## What this task involves
Copy word for word the lines of the records that begin with the line containing "coordinates (39, 25)." and end with the line containing "This screenshot has width=1512, height=810.", including both of those lines.

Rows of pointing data
◇ ◇ ◇ ◇

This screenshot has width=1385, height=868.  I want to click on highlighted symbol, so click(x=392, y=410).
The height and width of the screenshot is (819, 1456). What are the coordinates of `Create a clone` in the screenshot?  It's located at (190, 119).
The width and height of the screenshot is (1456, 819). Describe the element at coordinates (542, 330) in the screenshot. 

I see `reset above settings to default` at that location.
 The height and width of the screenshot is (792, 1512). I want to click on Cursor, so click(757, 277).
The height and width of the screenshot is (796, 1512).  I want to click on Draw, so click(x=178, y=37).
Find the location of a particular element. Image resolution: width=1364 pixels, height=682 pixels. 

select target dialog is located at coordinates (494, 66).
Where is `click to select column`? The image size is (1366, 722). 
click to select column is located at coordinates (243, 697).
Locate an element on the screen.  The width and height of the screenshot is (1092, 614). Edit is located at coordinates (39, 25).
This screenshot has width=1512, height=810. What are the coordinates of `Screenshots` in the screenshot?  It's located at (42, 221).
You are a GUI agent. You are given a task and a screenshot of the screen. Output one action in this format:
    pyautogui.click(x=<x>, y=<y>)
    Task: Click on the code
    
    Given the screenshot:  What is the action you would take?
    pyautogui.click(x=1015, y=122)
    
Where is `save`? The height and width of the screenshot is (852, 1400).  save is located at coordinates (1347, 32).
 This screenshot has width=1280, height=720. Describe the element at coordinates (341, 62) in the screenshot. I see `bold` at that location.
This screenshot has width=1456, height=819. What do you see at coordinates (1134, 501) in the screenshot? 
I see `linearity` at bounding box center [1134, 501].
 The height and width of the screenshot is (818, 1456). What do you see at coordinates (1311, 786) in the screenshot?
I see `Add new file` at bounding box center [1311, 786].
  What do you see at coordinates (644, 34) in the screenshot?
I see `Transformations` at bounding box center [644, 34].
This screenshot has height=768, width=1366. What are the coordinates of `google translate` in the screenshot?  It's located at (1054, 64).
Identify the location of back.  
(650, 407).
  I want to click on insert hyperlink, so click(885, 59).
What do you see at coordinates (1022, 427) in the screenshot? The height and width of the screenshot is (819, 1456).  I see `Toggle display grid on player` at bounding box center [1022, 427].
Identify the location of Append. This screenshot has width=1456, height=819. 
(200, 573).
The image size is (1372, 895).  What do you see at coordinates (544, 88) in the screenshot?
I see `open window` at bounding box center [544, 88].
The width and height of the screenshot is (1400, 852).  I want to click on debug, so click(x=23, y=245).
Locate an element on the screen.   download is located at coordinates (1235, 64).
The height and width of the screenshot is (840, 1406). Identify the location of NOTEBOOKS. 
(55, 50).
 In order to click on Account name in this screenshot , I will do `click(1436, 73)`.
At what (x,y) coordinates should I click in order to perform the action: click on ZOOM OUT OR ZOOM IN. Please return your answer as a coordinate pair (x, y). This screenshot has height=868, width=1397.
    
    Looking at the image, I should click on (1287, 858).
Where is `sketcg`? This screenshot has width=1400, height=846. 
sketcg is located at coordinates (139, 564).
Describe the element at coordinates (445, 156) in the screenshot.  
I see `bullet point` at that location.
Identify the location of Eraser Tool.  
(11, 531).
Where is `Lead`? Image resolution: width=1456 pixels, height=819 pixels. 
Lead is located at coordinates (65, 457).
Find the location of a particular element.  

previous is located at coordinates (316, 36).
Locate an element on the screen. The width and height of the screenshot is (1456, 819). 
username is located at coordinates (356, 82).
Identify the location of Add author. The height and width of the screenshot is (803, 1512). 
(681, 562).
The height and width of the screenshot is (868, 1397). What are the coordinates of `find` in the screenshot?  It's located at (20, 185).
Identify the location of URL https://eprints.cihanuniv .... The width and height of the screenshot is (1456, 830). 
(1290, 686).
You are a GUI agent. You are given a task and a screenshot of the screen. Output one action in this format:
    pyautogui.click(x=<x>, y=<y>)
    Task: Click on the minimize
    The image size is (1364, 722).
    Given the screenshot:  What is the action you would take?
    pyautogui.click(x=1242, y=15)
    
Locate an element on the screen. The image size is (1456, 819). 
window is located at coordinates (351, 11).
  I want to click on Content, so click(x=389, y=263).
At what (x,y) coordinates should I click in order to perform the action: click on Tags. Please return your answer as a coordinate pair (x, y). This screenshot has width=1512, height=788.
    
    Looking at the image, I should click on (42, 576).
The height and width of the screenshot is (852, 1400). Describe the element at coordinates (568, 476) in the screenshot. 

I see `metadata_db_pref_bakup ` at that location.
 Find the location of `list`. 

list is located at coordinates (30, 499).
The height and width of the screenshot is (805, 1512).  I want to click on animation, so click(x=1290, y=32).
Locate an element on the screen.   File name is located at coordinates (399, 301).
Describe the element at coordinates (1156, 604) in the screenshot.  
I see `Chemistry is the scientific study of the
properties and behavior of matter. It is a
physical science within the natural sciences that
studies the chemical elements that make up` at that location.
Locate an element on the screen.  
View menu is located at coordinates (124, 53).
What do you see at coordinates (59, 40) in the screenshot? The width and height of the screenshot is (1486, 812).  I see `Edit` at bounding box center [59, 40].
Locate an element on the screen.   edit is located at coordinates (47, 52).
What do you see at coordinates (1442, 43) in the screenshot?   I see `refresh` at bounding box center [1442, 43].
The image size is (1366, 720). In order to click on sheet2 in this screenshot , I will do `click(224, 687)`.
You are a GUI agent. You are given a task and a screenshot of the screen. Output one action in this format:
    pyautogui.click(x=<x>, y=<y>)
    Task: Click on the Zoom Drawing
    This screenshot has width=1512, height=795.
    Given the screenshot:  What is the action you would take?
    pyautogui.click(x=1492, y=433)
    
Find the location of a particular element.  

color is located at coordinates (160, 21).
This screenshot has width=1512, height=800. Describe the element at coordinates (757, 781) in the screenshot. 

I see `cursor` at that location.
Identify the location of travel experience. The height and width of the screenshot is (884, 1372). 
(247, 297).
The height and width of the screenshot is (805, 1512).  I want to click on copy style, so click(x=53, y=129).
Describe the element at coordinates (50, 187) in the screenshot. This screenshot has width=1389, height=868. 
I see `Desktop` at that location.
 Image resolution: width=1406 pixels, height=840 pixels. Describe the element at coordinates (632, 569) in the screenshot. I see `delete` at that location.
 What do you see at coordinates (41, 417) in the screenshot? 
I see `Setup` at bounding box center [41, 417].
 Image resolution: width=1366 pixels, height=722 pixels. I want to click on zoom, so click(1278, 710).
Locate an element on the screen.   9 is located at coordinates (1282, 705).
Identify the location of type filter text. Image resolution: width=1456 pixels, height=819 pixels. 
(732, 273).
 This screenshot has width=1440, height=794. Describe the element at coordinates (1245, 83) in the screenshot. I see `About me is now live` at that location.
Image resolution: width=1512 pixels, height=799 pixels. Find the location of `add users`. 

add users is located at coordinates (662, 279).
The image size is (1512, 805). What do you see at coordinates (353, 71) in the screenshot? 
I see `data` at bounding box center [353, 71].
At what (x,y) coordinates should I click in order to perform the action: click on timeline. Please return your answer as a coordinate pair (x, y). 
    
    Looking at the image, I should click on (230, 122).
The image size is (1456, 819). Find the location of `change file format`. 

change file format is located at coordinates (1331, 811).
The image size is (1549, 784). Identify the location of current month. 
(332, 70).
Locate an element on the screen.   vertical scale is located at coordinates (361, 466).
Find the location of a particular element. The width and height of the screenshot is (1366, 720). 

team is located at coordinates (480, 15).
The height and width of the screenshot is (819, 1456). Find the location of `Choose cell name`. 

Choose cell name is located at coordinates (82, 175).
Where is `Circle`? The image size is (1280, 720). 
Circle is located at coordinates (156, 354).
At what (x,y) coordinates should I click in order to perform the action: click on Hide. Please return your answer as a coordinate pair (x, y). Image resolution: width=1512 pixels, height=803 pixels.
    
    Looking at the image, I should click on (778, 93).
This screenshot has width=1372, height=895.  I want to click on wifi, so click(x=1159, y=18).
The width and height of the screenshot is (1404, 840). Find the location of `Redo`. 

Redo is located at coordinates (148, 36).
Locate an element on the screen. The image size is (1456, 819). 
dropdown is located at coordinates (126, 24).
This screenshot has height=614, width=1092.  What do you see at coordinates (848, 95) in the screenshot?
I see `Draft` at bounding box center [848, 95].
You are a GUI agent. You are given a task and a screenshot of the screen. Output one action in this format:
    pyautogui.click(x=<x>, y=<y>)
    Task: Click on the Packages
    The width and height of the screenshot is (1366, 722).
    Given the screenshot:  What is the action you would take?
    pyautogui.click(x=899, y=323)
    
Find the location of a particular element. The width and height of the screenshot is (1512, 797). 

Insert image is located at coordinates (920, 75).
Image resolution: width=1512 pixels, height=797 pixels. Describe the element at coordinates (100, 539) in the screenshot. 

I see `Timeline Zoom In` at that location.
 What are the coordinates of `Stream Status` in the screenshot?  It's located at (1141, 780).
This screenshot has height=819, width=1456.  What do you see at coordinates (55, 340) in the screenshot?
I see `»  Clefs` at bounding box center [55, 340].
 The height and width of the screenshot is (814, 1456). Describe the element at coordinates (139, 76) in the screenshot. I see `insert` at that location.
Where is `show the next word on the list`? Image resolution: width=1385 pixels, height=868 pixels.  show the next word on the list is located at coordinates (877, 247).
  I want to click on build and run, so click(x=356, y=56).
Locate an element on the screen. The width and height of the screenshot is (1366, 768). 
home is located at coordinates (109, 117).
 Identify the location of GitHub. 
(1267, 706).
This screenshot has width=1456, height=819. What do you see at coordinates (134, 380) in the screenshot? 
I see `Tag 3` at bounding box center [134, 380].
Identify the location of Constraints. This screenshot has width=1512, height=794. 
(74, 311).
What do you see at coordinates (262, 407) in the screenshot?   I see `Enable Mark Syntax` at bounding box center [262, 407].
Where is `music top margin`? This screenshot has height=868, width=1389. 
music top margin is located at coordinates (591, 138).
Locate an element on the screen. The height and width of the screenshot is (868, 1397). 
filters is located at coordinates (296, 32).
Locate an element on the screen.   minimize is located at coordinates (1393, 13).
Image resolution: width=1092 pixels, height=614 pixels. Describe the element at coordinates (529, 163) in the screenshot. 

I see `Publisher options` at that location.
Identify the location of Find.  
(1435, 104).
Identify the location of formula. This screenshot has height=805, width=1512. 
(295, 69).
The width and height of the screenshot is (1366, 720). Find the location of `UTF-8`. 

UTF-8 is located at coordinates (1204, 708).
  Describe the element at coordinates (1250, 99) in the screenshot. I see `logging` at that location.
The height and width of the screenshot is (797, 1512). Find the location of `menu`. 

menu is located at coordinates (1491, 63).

◇ ◇ ◇ ◇

## Solution to this problem
Locate an element on the screen.  The width and height of the screenshot is (1092, 614). Edit is located at coordinates (39, 25).
This screenshot has width=1512, height=810. What are the coordinates of `Screenshots` in the screenshot?  It's located at (42, 221).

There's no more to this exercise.